THE REQUEST.
Can you edit these lines so that "GUI agent" is replaced by "screen assistant" everywhere, with nothing else changed?

--- ENTRIES ---

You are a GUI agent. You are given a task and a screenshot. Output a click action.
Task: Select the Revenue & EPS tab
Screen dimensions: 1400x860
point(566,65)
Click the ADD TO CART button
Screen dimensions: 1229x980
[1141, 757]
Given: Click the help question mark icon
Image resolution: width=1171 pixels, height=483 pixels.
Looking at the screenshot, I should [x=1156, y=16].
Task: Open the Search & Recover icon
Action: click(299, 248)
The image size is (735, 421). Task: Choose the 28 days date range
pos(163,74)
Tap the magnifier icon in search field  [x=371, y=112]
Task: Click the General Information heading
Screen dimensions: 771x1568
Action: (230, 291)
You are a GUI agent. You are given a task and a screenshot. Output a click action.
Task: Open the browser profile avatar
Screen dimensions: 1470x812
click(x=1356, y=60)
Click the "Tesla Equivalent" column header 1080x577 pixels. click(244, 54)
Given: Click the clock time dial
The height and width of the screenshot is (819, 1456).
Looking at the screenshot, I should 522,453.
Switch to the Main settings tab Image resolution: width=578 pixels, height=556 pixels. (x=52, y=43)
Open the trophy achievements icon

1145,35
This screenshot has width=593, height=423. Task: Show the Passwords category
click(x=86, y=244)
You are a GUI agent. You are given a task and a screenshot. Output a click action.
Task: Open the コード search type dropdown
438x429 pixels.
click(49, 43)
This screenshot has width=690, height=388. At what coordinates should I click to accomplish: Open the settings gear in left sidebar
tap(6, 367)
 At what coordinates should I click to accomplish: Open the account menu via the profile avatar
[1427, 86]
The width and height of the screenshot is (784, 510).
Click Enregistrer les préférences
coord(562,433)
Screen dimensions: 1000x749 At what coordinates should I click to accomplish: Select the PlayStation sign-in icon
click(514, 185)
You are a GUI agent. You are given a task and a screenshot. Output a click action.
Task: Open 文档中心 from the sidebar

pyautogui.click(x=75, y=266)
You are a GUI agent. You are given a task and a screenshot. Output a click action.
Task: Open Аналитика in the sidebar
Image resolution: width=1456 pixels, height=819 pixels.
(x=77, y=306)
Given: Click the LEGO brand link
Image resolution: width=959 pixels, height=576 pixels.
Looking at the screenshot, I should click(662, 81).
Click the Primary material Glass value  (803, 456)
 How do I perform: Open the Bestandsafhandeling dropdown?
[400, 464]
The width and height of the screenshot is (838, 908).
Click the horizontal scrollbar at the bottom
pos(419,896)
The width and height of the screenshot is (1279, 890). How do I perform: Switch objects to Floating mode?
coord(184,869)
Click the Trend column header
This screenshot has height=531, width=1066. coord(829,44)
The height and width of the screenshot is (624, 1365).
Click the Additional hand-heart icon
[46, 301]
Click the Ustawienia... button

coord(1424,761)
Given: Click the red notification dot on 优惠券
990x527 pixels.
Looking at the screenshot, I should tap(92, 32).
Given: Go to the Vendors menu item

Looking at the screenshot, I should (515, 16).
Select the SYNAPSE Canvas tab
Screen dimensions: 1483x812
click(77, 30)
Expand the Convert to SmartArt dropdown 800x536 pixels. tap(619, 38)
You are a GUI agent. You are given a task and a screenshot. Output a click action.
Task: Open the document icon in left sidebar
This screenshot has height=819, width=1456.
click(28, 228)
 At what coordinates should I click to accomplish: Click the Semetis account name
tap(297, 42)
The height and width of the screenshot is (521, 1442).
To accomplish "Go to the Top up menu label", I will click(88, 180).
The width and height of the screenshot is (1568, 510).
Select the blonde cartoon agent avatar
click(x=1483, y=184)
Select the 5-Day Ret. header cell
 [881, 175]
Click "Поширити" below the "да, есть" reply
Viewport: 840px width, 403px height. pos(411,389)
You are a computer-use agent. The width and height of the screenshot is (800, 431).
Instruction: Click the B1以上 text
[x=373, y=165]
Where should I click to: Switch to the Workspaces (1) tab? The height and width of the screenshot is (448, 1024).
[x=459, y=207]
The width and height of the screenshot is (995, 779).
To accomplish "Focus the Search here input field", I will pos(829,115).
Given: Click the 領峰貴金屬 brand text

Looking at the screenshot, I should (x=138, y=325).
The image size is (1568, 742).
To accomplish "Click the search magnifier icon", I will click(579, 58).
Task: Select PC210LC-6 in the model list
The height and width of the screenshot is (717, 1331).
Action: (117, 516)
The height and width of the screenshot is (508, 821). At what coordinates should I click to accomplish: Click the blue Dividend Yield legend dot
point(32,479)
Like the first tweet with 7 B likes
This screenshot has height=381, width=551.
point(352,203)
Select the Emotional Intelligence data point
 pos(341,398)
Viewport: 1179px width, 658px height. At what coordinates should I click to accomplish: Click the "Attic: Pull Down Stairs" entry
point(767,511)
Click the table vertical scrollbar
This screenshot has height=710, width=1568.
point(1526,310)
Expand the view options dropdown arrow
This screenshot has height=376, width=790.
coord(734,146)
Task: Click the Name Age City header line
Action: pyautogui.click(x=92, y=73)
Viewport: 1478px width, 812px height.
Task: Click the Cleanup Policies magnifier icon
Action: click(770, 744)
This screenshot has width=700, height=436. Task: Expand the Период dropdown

---

OUTPUT OF THE EXERCISE.
You are a screen assistant. You are given a task and a screenshot. Output a click action.
Task: Select the Revenue & EPS tab
Screen dimensions: 1400x860
point(566,65)
Click the ADD TO CART button
Screen dimensions: 1229x980
[1141, 757]
Given: Click the help question mark icon
Image resolution: width=1171 pixels, height=483 pixels.
Looking at the screenshot, I should [x=1156, y=16].
Task: Open the Search & Recover icon
Action: click(299, 248)
The image size is (735, 421). Task: Choose the 28 days date range
pos(163,74)
Tap the magnifier icon in search field  [x=371, y=112]
Task: Click the General Information heading
Screen dimensions: 771x1568
Action: (230, 291)
You are a screen assistant. You are given a task and a screenshot. Output a click action.
Task: Open the browser profile avatar
Screen dimensions: 1470x812
click(x=1356, y=60)
Click the "Tesla Equivalent" column header 1080x577 pixels. click(244, 54)
Given: Click the clock time dial
The height and width of the screenshot is (819, 1456).
Looking at the screenshot, I should 522,453.
Switch to the Main settings tab Image resolution: width=578 pixels, height=556 pixels. (x=52, y=43)
Open the trophy achievements icon

1145,35
This screenshot has width=593, height=423. Task: Show the Passwords category
click(x=86, y=244)
You are a screen assistant. You are given a task and a screenshot. Output a click action.
Task: Open the コード search type dropdown
438x429 pixels.
click(49, 43)
This screenshot has width=690, height=388. At what coordinates should I click to accomplish: Open the settings gear in left sidebar
tap(6, 367)
 At what coordinates should I click to accomplish: Open the account menu via the profile avatar
[1427, 86]
The width and height of the screenshot is (784, 510).
Click Enregistrer les préférences
coord(562,433)
Screen dimensions: 1000x749 At what coordinates should I click to accomplish: Select the PlayStation sign-in icon
click(514, 185)
You are a screen assistant. You are given a task and a screenshot. Output a click action.
Task: Open 文档中心 from the sidebar

pyautogui.click(x=75, y=266)
You are a screen assistant. You are given a task and a screenshot. Output a click action.
Task: Open Аналитика in the sidebar
Image resolution: width=1456 pixels, height=819 pixels.
(x=77, y=306)
Given: Click the LEGO brand link
Image resolution: width=959 pixels, height=576 pixels.
Looking at the screenshot, I should click(662, 81).
Click the Primary material Glass value  (803, 456)
 How do I perform: Open the Bestandsafhandeling dropdown?
[400, 464]
The width and height of the screenshot is (838, 908).
Click the horizontal scrollbar at the bottom
pos(419,896)
The width and height of the screenshot is (1279, 890). How do I perform: Switch objects to Floating mode?
coord(184,869)
Click the Trend column header
This screenshot has height=531, width=1066. coord(829,44)
The height and width of the screenshot is (624, 1365).
Click the Additional hand-heart icon
[46, 301]
Click the Ustawienia... button

coord(1424,761)
Given: Click the red notification dot on 优惠券
990x527 pixels.
Looking at the screenshot, I should tap(92, 32).
Given: Go to the Vendors menu item

Looking at the screenshot, I should (515, 16).
Select the SYNAPSE Canvas tab
Screen dimensions: 1483x812
click(77, 30)
Expand the Convert to SmartArt dropdown 800x536 pixels. tap(619, 38)
You are a screen assistant. You are given a task and a screenshot. Output a click action.
Task: Open the document icon in left sidebar
This screenshot has height=819, width=1456.
click(28, 228)
 At what coordinates should I click to accomplish: Click the Semetis account name
tap(297, 42)
The height and width of the screenshot is (521, 1442).
To accomplish "Go to the Top up menu label", I will click(88, 180).
The width and height of the screenshot is (1568, 510).
Select the blonde cartoon agent avatar
click(x=1483, y=184)
Select the 5-Day Ret. header cell
 [881, 175]
Click "Поширити" below the "да, есть" reply
Viewport: 840px width, 403px height. pos(411,389)
You are a computer-use agent. The width and height of the screenshot is (800, 431).
Instruction: Click the B1以上 text
[x=373, y=165]
Where should I click to: Switch to the Workspaces (1) tab? The height and width of the screenshot is (448, 1024).
[x=459, y=207]
The width and height of the screenshot is (995, 779).
To accomplish "Focus the Search here input field", I will pos(829,115).
Given: Click the 領峰貴金屬 brand text

Looking at the screenshot, I should (x=138, y=325).
The image size is (1568, 742).
To accomplish "Click the search magnifier icon", I will click(579, 58).
Task: Select PC210LC-6 in the model list
The height and width of the screenshot is (717, 1331).
Action: (117, 516)
The height and width of the screenshot is (508, 821). At what coordinates should I click to accomplish: Click the blue Dividend Yield legend dot
point(32,479)
Like the first tweet with 7 B likes
This screenshot has height=381, width=551.
point(352,203)
Select the Emotional Intelligence data point
 pos(341,398)
Viewport: 1179px width, 658px height. At what coordinates should I click to accomplish: Click the "Attic: Pull Down Stairs" entry
point(767,511)
Click the table vertical scrollbar
This screenshot has height=710, width=1568.
point(1526,310)
Expand the view options dropdown arrow
This screenshot has height=376, width=790.
coord(734,146)
Task: Click the Name Age City header line
Action: pyautogui.click(x=92, y=73)
Viewport: 1478px width, 812px height.
Task: Click the Cleanup Policies magnifier icon
Action: click(770, 744)
This screenshot has width=700, height=436. Task: Expand the Период dropdown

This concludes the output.